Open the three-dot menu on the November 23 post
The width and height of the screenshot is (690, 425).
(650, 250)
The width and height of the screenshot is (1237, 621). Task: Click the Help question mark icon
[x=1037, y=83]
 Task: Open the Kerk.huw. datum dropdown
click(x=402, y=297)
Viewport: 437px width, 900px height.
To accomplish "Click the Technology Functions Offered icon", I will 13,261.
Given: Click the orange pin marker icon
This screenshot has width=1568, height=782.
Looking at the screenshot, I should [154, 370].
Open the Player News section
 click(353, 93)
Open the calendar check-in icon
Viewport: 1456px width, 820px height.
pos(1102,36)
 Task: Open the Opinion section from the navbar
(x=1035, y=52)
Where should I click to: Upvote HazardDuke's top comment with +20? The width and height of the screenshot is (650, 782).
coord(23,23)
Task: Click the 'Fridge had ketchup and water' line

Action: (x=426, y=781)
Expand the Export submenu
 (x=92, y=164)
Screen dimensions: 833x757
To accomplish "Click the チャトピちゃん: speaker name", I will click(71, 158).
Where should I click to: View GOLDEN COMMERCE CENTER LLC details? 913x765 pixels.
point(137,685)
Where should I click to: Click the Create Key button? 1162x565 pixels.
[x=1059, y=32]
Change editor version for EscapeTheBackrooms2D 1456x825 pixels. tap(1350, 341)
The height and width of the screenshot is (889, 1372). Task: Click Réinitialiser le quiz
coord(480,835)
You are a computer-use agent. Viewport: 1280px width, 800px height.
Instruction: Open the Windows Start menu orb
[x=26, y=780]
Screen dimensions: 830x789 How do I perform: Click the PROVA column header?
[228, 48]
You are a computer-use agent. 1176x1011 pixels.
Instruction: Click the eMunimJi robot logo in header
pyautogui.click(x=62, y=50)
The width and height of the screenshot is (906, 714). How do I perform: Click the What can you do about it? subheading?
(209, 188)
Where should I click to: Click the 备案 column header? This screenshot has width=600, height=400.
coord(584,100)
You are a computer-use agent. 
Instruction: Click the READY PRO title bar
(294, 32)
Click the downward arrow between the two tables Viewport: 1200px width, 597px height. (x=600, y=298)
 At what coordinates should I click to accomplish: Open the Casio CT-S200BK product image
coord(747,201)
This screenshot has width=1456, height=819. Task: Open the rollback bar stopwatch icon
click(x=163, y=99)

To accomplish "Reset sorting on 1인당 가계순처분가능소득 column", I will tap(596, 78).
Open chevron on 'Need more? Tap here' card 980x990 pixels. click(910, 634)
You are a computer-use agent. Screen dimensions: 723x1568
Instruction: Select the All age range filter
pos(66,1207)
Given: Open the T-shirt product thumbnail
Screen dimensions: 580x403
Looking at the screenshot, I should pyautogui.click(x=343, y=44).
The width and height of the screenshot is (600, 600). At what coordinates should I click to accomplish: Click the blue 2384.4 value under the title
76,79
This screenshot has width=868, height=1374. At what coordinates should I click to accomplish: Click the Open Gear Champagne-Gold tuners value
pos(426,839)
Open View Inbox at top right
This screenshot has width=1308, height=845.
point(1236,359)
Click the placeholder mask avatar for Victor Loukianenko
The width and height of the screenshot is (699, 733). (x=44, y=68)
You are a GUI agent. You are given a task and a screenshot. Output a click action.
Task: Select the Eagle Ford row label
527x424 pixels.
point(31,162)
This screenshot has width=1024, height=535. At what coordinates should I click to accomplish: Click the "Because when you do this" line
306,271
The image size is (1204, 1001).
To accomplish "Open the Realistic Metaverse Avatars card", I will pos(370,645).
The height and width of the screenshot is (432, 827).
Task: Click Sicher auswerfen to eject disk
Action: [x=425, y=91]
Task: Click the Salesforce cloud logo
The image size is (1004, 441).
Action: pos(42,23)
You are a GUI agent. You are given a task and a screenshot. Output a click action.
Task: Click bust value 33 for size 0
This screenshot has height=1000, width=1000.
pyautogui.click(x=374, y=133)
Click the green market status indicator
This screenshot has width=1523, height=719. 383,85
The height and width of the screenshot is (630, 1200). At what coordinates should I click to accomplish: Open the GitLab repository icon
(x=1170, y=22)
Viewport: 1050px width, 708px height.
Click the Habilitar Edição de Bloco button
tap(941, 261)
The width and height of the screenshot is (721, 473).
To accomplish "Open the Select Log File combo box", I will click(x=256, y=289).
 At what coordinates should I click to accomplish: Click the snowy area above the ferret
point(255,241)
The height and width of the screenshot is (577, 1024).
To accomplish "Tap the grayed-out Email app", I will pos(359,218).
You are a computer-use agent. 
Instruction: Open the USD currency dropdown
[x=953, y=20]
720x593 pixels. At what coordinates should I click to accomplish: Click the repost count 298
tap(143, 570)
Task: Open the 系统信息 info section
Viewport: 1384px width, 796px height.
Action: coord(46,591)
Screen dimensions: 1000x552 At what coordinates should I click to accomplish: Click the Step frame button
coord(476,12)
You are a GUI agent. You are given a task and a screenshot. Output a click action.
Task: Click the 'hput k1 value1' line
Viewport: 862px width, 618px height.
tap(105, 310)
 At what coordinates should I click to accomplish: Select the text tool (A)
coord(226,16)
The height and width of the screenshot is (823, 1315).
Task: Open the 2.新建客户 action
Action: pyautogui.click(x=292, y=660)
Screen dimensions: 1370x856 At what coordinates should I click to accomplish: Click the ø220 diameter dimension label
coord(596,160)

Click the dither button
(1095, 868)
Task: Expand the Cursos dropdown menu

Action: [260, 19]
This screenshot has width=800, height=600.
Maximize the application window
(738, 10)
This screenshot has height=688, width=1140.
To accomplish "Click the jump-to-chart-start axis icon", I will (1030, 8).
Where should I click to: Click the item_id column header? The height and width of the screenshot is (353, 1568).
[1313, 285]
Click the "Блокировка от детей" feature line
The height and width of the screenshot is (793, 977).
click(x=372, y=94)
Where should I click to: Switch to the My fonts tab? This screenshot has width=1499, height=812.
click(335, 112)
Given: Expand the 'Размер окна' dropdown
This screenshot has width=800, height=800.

• • •

- _Problem statement_
Line by line, return the whole listing without a single difference.

- _Written reply_
Open the three-dot menu on the November 23 post
The width and height of the screenshot is (690, 425).
(650, 250)
The width and height of the screenshot is (1237, 621). Task: Click the Help question mark icon
[x=1037, y=83]
 Task: Open the Kerk.huw. datum dropdown
click(x=402, y=297)
Viewport: 437px width, 900px height.
To accomplish "Click the Technology Functions Offered icon", I will 13,261.
Given: Click the orange pin marker icon
This screenshot has width=1568, height=782.
Looking at the screenshot, I should [154, 370].
Open the Player News section
 click(353, 93)
Open the calendar check-in icon
Viewport: 1456px width, 820px height.
pos(1102,36)
 Task: Open the Opinion section from the navbar
(x=1035, y=52)
Where should I click to: Upvote HazardDuke's top comment with +20? The width and height of the screenshot is (650, 782).
coord(23,23)
Task: Click the 'Fridge had ketchup and water' line

Action: (x=426, y=781)
Expand the Export submenu
 (x=92, y=164)
Screen dimensions: 833x757
To accomplish "Click the チャトピちゃん: speaker name", I will click(71, 158).
Where should I click to: View GOLDEN COMMERCE CENTER LLC details? 913x765 pixels.
point(137,685)
Where should I click to: Click the Create Key button? 1162x565 pixels.
[x=1059, y=32]
Change editor version for EscapeTheBackrooms2D 1456x825 pixels. tap(1350, 341)
The height and width of the screenshot is (889, 1372). Task: Click Réinitialiser le quiz
coord(480,835)
You are a computer-use agent. Viewport: 1280px width, 800px height.
Instruction: Open the Windows Start menu orb
[x=26, y=780]
Screen dimensions: 830x789 How do I perform: Click the PROVA column header?
[228, 48]
You are a computer-use agent. 1176x1011 pixels.
Instruction: Click the eMunimJi robot logo in header
pyautogui.click(x=62, y=50)
The width and height of the screenshot is (906, 714). How do I perform: Click the What can you do about it? subheading?
(209, 188)
Where should I click to: Click the 备案 column header? This screenshot has width=600, height=400.
coord(584,100)
You are a computer-use agent. 
Instruction: Click the READY PRO title bar
(294, 32)
Click the downward arrow between the two tables Viewport: 1200px width, 597px height. (x=600, y=298)
 At what coordinates should I click to accomplish: Open the Casio CT-S200BK product image
coord(747,201)
This screenshot has width=1456, height=819. Task: Open the rollback bar stopwatch icon
click(x=163, y=99)

To accomplish "Reset sorting on 1인당 가계순처분가능소득 column", I will tap(596, 78).
Open chevron on 'Need more? Tap here' card 980x990 pixels. click(910, 634)
You are a computer-use agent. Screen dimensions: 723x1568
Instruction: Select the All age range filter
pos(66,1207)
Given: Open the T-shirt product thumbnail
Screen dimensions: 580x403
Looking at the screenshot, I should pyautogui.click(x=343, y=44).
The width and height of the screenshot is (600, 600). At what coordinates should I click to accomplish: Click the blue 2384.4 value under the title
76,79
This screenshot has width=868, height=1374. At what coordinates should I click to accomplish: Click the Open Gear Champagne-Gold tuners value
pos(426,839)
Open View Inbox at top right
This screenshot has width=1308, height=845.
point(1236,359)
Click the placeholder mask avatar for Victor Loukianenko
The width and height of the screenshot is (699, 733). (x=44, y=68)
You are a GUI agent. You are given a task and a screenshot. Output a click action.
Task: Select the Eagle Ford row label
527x424 pixels.
point(31,162)
This screenshot has width=1024, height=535. At what coordinates should I click to accomplish: Click the "Because when you do this" line
306,271
The image size is (1204, 1001).
To accomplish "Open the Realistic Metaverse Avatars card", I will pos(370,645).
The height and width of the screenshot is (432, 827).
Task: Click Sicher auswerfen to eject disk
Action: [x=425, y=91]
Task: Click the Salesforce cloud logo
The image size is (1004, 441).
Action: pos(42,23)
You are a GUI agent. You are given a task and a screenshot. Output a click action.
Task: Click bust value 33 for size 0
This screenshot has height=1000, width=1000.
pyautogui.click(x=374, y=133)
Click the green market status indicator
This screenshot has width=1523, height=719. 383,85
The height and width of the screenshot is (630, 1200). At what coordinates should I click to accomplish: Open the GitLab repository icon
(x=1170, y=22)
Viewport: 1050px width, 708px height.
Click the Habilitar Edição de Bloco button
tap(941, 261)
The width and height of the screenshot is (721, 473).
To accomplish "Open the Select Log File combo box", I will click(x=256, y=289).
 At what coordinates should I click to accomplish: Click the snowy area above the ferret
point(255,241)
The height and width of the screenshot is (577, 1024).
To accomplish "Tap the grayed-out Email app", I will pos(359,218).
You are a computer-use agent. 
Instruction: Open the USD currency dropdown
[x=953, y=20]
720x593 pixels. At what coordinates should I click to accomplish: Click the repost count 298
tap(143, 570)
Task: Open the 系统信息 info section
Viewport: 1384px width, 796px height.
Action: coord(46,591)
Screen dimensions: 1000x552 At what coordinates should I click to accomplish: Click the Step frame button
coord(476,12)
You are a GUI agent. You are given a task and a screenshot. Output a click action.
Task: Click the 'hput k1 value1' line
Viewport: 862px width, 618px height.
tap(105, 310)
 At what coordinates should I click to accomplish: Select the text tool (A)
coord(226,16)
The height and width of the screenshot is (823, 1315).
Task: Open the 2.新建客户 action
Action: pyautogui.click(x=292, y=660)
Screen dimensions: 1370x856 At what coordinates should I click to accomplish: Click the ø220 diameter dimension label
coord(596,160)

Click the dither button
(1095, 868)
Task: Expand the Cursos dropdown menu

Action: [260, 19]
This screenshot has width=800, height=600.
Maximize the application window
(738, 10)
This screenshot has height=688, width=1140.
To accomplish "Click the jump-to-chart-start axis icon", I will (1030, 8).
Where should I click to: Click the item_id column header? The height and width of the screenshot is (353, 1568).
[1313, 285]
Click the "Блокировка от детей" feature line
The height and width of the screenshot is (793, 977).
click(x=372, y=94)
Where should I click to: Switch to the My fonts tab? This screenshot has width=1499, height=812.
click(335, 112)
Given: Expand the 'Размер окна' dropdown
This screenshot has width=800, height=800.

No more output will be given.